**Text passage**
::::::
# Phoenix Resident's Take on D'Antoni Hiring



## MichaelOFAZ (Jul 9, 2002)

What's up Knickerbocker fans?

I thought I'd drop you all a line to share my perspective on the recent hiring of one Mike D'Antoni from a Phoenix resident's perspective. Notice that I didn't say that I was a Suns fan, because I am not. So I am not sharing the insights of a jaded fan who just lost his beloved coach. In fact, I am a Bulls fan and would have thought the same thing had the Bulls hired coach D'Antoni. But as a Phoenix resident and avid BBall fan, I've been fortunate enough to watch a litnany of Suns games and here is what I noticed about Coach Mike.

1. With the right players, Coach D'Antoni can provide NYers with an exciting style of basketball (for the regular season).

2. Don't be surprised if the Knicks make the playoffs next year (given the weakness of the conference). The newness of the coaching staff, high-octane system, and the fact that Marbury is on the last year of his contract alone will sneak the Knicks into the playoffs. By comparison purposes, that will appear to be a huge step forward.

3. Don't expect D'Antoni to play more than 7 or 8 players on a regular basis. Once you're in his doghouse, you're pretty much there to stay. His run and gun/no defense style will burn key players out by time the playoffs come around so don't expect to make it past the first round.

4. Don't expect to win too many close games. D'Antoni is not a good tactical coach and struggles to maintain big leads and close out tight games. His teams are great from running up the scores against lesser abled teams, but don't win consistently when the opposing team has a competitive advantage at a particular position.

5. D'Antoni is not sophisticated by any means. His reckneck accent and simpleton-like responses to questions from the media may not fly in a more sophisticated market. As Forrest Gump once said, "He's not a smart man mama!" So don't expect him to be Phil Jackson.
::::::
**Collected material**
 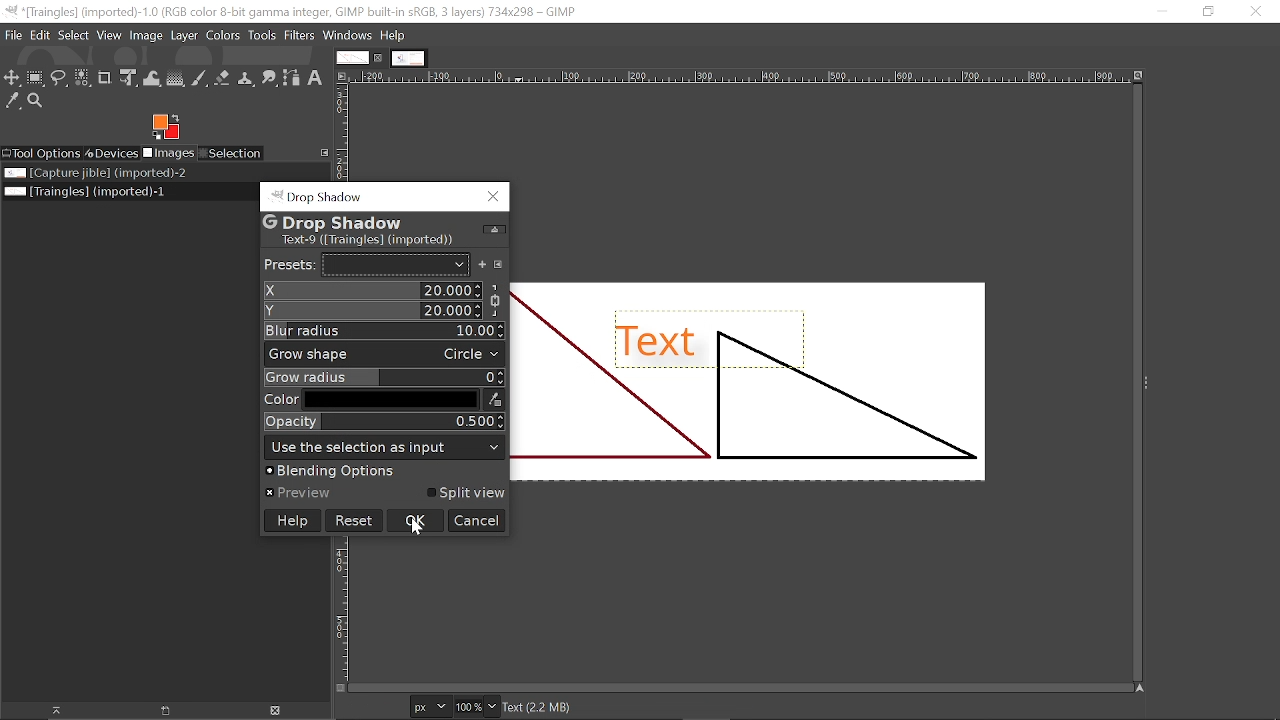 What do you see at coordinates (415, 521) in the screenshot?
I see `Ok` at bounding box center [415, 521].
::::::
**Written request 1**
According to the forum post about the D'Antoni hiring, why shouldn't Knicks fans expect to get past the first round of the playoffs? Answer in one to three sentences.
**Written request 2**
List everything the forum post about the D'Antoni hiring tells readers not to expect.

**Problem solution 1**
The post says D'Antoni's run-and-gun, no-defense style will wear out key players by the time the playoffs arrive. That fatigue is why it tells fans not to expect a win beyond the first round.

**Problem solution 2**
- D'Antoni playing more than 7 or 8 players on a regular basis
- The Knicks making it past the first round of the playoffs
- The Knicks winning too many close games
- D'Antoni being Phil Jackson